● **STATED EXERCISE**
Keep writing the boxing column arguing that Victor Ortiz won't beat Floyd Mayweather, picking up right after its last sentence.

● **EXCERPT PROVIDED**

<<<<

Victor Ortiz is a nice guy. He's a good fighter. He showed a lot of heart in his last fight, and he's always been fun to watch.
If Floyd Mayweather, Jr. isn't fighting Manny Pacquiao, then at least Ortiz is a feel-good story and a guy people will want to see. I'm happy for him to have gotten this opportunity, and I believe he'll do his best to make the most of it, and he will come out ready to fight.
But Ortiz won't be the person who hands Mayweather his first professional defeat.
I understand why people want to believe it's possible. Mayweather has made us want him to lose. We want to believe that at some point, his bravado and arrogance will lead him astray, and Ortiz is the kind of good guy that can do that.
I also know that "Ortiz can beat Mayweather" is great fodder for debate, and makes the most of a fight that nobody was that pleased with. Like the fighters themselves, we boxing fans are a resilient bunch.
But let's get real. The odds are 8-1 in favor of Mayweather, and the smart money is on Money. Mayweather may lose some day, but it won't be this Saturday.
Here are 12 reasons why.
A lot of people have been using the fact that Mayweather is now 34 years old and that fighters grow old in one night as a way to justify their Ortiz upset predictions. However, Mayweather doesn't have the mileage that usually causes a fighter to break down.
Sergio Martinez started late, so he's actually improving as he enters his late 30's. Vitali Klitschko took a four-year break, and now shows no signs of slowing down at age 40.
Mayweather is a similar case—he doesn't get hit that often, and hasn't been in too many wars. He is also returning from a 16-month hiatus after a somewhat unchallenging fight against Shane Mosley, and 18 months before that, an easy fight against Juan Marquez.

>>>>

● **EXTRACTED RECORDS**

<<<<

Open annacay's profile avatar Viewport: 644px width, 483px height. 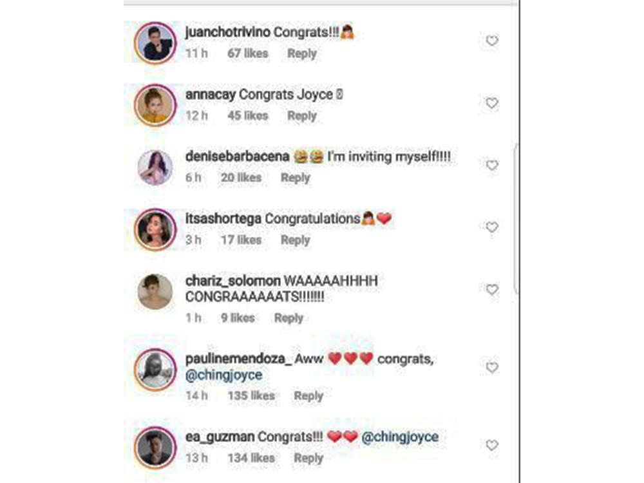(x=155, y=105)
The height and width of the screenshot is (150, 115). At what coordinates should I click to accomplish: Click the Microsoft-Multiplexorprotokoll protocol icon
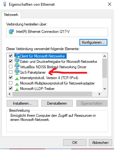tap(17, 84)
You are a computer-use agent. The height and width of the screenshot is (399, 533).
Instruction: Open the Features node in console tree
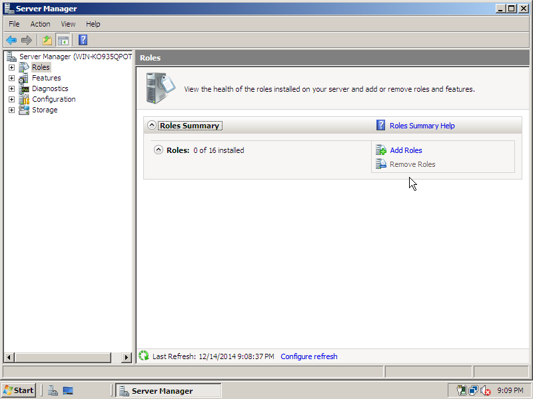click(46, 78)
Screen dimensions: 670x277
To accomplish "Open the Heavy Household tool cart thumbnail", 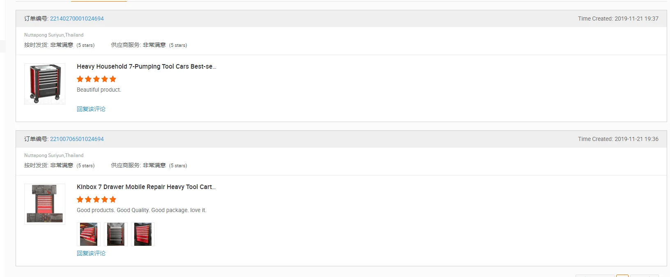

>>>>

● **RESPONSE**
Mayweather is 34 years young, not 34 years old.
March Madness enthusiasts are well aware that upsets tend to happen when an experienced team overcomes a younger team, and not the other way around. The same is true of boxing.
Since Ring Magazine began awarding "Upset of the Year" in the early 1980s, there has never been an upset involving a fighter beating someone 10 years older. Sure, there have been quite a few "young beats old" upsets in history—Clay over Liston, Hatton over Tszyu, Spinks over Holmes, Rahman over Lewis, and Donaire over Darchinyan—but none have had such a drastic age difference as this fight.
The elements of a major upset just don't seem to be there for this fight. Ortiz won't be pushing Mayweather into uncharted territory, and he doesn't have the caginess to overcome the differences in skill that are at play in this fight.
Experience can negate skill and energy, but it's unlikely that youthful exuberance and raw nerves can upset a superior fighter.
Andre Berto wasn't himself when he faced Ortiz, and it was clear that solid blows in early rounds hurt him for the rest of the fight.
Ortiz won't be able to land those blows against Mayweather. If anything, Mayweather is too defensive, unlike Berto who, despite his immense speed advantages, likes to mix it up. Berto also squares up to his opponent, leaving himself exposed. Mayweather is the opposite—his famous shoulder roll and excellent head and body movement make him one of the most elusive fighters in the sport.
So the main thing that allowed Ortiz to beat a favored fighter in Berto—his ability to land hard punches against an upright opponent—will not serve Ortiz in this fight. Mayweather is a far more skilled and cautious opponent than Berto was.
What a difference a fight makes.
Six months ago, Ortiz was an afterthought in the welterweight and junior welterweight divisions. He had been thoroughly discredited after a loss to Marcos Maidana a few years back, and wasn't in Ring Magazine's top 10 for either division.
Then he beat the number two welterweight (who would have been number 3 if Mayweather hadn't been inactive) and suddenly became the second-ranked welterweight in the world himself.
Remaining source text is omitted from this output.